Often that work is slow and painstaking, and sometimes, it’s hard to see results. It’s even harder to see those results when they’re coming from Austin or Washington, D.C., where elected officials are sometimes out of touch with the people they’re meant to be serving.

Coalitions of community members, on the other hand, approach change in a different way by definition. The people participating in the process know their hometown best and know how their homes can be made safer, healthier and happier.

The Southside Community Coalition had its first meeting in January and has already succeeded in getting residents of the Under the Hill neighborhood involved in discussions of the future of the area. The group has met monthly to give residents a forum to talk about what they love about their neighborhood, which is historically one of the poorest in the city, as well as their ideas to make the area better.

Last week, the group organized a block party, its first major event.

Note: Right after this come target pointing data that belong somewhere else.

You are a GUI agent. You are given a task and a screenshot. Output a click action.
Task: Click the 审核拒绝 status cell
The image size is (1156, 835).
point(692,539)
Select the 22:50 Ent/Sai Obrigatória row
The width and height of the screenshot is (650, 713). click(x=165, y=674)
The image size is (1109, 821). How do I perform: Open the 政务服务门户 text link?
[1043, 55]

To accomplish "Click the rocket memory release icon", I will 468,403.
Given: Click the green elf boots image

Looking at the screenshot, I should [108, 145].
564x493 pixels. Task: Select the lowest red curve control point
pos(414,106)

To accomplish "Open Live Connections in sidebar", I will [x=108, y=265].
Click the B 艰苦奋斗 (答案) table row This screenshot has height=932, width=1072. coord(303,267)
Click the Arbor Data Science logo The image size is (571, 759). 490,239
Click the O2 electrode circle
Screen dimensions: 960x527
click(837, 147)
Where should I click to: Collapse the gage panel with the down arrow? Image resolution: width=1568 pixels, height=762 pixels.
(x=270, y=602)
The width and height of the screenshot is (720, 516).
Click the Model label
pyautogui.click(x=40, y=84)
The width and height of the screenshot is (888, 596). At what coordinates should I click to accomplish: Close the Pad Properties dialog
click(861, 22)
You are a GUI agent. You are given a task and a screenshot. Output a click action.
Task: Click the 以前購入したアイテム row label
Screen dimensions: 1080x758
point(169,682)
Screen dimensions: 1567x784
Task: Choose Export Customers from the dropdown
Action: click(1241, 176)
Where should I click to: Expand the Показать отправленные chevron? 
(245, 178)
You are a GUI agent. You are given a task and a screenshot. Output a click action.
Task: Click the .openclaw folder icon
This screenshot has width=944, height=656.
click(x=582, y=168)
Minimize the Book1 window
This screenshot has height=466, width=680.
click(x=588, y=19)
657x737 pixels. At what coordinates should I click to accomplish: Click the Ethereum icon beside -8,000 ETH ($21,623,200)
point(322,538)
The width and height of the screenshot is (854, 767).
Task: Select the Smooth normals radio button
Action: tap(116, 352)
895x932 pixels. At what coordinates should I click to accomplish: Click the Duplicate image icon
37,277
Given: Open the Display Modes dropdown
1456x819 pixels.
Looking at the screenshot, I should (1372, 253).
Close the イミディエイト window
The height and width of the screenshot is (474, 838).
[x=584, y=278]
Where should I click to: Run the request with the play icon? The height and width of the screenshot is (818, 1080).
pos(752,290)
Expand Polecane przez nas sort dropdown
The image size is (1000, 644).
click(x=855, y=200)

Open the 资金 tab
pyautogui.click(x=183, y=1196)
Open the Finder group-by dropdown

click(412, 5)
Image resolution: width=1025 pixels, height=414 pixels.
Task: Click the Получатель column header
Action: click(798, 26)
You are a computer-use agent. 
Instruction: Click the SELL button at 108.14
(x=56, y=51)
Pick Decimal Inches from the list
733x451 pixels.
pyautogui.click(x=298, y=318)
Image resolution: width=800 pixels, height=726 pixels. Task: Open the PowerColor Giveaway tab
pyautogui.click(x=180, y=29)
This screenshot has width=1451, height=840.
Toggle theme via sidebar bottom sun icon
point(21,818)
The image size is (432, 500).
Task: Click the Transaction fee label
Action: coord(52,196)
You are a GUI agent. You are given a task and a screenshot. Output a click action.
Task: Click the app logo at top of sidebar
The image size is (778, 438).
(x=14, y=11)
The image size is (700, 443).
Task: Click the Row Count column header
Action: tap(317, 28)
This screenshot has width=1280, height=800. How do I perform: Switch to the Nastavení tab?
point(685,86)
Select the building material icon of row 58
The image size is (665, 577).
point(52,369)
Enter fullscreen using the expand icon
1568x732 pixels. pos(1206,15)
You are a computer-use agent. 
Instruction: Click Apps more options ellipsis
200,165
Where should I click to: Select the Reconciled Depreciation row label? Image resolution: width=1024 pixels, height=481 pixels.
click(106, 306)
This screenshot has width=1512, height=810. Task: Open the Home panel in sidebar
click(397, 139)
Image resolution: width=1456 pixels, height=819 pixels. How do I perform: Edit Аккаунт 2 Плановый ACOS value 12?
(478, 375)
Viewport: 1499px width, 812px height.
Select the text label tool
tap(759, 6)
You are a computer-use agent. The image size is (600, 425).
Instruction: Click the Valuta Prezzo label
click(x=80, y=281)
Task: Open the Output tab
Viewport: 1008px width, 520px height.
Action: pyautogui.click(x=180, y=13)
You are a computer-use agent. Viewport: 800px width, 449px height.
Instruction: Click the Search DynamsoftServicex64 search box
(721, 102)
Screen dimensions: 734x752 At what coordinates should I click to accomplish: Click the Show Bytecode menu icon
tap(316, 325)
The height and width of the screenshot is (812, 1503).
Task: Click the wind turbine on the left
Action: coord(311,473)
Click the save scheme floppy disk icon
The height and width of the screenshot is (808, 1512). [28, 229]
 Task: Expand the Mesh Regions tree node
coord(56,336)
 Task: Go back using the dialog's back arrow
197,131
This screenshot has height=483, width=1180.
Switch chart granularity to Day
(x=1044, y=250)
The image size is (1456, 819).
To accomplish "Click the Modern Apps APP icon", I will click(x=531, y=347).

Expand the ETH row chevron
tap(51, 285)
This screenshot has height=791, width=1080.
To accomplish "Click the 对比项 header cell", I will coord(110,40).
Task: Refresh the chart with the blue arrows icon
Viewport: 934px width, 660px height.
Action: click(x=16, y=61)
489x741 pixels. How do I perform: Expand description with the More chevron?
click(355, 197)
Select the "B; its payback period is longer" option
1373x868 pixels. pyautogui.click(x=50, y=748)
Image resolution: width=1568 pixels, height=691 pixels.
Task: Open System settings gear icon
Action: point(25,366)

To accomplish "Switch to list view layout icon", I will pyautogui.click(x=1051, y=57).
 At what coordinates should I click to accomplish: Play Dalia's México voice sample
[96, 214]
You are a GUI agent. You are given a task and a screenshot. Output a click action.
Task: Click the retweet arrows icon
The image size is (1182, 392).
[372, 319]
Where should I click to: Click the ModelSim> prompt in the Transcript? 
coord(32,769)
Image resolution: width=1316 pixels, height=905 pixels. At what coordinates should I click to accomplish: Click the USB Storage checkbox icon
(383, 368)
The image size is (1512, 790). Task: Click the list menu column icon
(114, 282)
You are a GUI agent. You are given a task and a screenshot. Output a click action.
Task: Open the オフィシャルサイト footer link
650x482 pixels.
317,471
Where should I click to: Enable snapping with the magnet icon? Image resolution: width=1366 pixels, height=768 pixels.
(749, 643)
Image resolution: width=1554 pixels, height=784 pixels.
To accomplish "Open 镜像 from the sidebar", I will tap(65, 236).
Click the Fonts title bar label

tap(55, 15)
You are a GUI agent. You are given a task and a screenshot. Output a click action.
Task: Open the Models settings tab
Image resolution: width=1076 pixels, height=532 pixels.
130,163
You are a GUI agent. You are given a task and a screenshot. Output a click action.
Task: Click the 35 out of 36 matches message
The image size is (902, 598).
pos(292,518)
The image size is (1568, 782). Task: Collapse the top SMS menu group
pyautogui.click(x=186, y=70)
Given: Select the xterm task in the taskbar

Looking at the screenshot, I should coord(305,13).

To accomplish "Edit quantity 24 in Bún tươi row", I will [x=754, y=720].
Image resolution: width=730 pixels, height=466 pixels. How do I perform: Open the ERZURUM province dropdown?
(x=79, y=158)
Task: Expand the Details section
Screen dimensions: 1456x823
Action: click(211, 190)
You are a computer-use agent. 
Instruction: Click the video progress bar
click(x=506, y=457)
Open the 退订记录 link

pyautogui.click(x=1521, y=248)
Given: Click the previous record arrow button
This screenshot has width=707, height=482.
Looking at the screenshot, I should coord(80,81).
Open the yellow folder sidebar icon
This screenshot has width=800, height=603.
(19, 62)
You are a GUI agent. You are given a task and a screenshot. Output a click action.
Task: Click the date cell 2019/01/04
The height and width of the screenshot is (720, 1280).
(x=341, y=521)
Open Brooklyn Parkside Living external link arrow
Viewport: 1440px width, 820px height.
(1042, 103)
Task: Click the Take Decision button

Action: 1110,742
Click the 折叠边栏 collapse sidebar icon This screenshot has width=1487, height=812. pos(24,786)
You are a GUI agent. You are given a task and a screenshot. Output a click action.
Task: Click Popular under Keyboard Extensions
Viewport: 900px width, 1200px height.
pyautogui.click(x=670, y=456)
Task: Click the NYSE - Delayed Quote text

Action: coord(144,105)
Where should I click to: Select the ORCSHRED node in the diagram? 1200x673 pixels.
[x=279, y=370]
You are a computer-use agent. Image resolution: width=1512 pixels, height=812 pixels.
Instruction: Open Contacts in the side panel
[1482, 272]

Nonprofits, community groups, elected officials, city employees and more all showed up with information so residents could learn about different programs and initiatives throughout the city.

The event was a promising start from such a young group with ambitious goals, like bringing a grocery store back to the area, where it’s hard to find fresh, healthy food within walking distance.

At one of the first southside meetings in January, some residents didn’t realize that local elections were coming up in May or that they had a forum to voice their opinions at city council or commissioners court through the public comment period. The fact that some residents of Victoria don’t know how to engage with the elected officials is, in many ways, a failure of democracy. If our citizens aren’t equipped with the information they need to participate in civic institutions, how can we expect elected officials to make decisions of the people, by the people and for the people?

At later meetings, though, coalition members had learned about who was on the ballot, what issues they wanted candidates to discuss and more. One member of the coalition even became a deputized voting registrar, so she could make sure anyone she met who wanted to vote could get registered.

The southside coalition has made huge strides in helping residents of the neighborhood to make sure their voices are heard. We’re excited by the work they’ve done so far, and hope they continue along the slow and steady path toward progress to make the neighborhood, and Victoria, a better place to live.

This opinion reflects the views of the Victoria Advocate’s editorial board.